◆ Rows showing where targets appear ◆
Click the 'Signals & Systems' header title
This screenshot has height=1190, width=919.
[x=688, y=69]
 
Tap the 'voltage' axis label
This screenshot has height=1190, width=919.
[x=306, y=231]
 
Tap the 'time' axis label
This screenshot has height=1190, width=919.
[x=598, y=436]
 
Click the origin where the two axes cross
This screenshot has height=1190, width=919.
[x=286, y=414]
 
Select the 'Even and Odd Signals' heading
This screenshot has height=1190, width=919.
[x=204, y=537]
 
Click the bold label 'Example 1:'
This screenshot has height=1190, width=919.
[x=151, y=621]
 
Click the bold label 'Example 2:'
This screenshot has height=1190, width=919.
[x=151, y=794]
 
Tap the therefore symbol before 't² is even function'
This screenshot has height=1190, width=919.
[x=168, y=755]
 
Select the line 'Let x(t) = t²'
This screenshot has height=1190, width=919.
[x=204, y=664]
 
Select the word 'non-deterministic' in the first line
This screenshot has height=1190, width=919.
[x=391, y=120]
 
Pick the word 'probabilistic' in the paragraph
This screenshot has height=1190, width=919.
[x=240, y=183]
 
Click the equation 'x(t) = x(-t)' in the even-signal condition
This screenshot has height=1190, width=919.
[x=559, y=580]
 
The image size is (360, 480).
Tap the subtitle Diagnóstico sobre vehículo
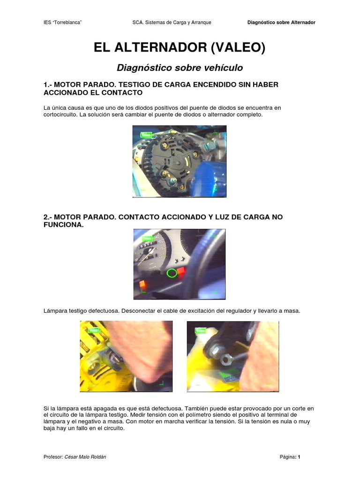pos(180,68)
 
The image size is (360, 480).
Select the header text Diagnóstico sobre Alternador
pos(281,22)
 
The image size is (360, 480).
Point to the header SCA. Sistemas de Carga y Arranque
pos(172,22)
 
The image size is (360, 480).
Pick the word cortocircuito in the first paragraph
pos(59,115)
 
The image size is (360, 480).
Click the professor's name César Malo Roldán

◆ AIM OF THE TASK ◆
Which lines in the rows above contain the string "header"? Select each of those lines and copy it. Case counts.

◆ FULL RESPONSE ◆
Click the 'Signals & Systems' header title
Select the header text Diagnóstico sobre Alternador
Point to the header SCA. Sistemas de Carga y Arranque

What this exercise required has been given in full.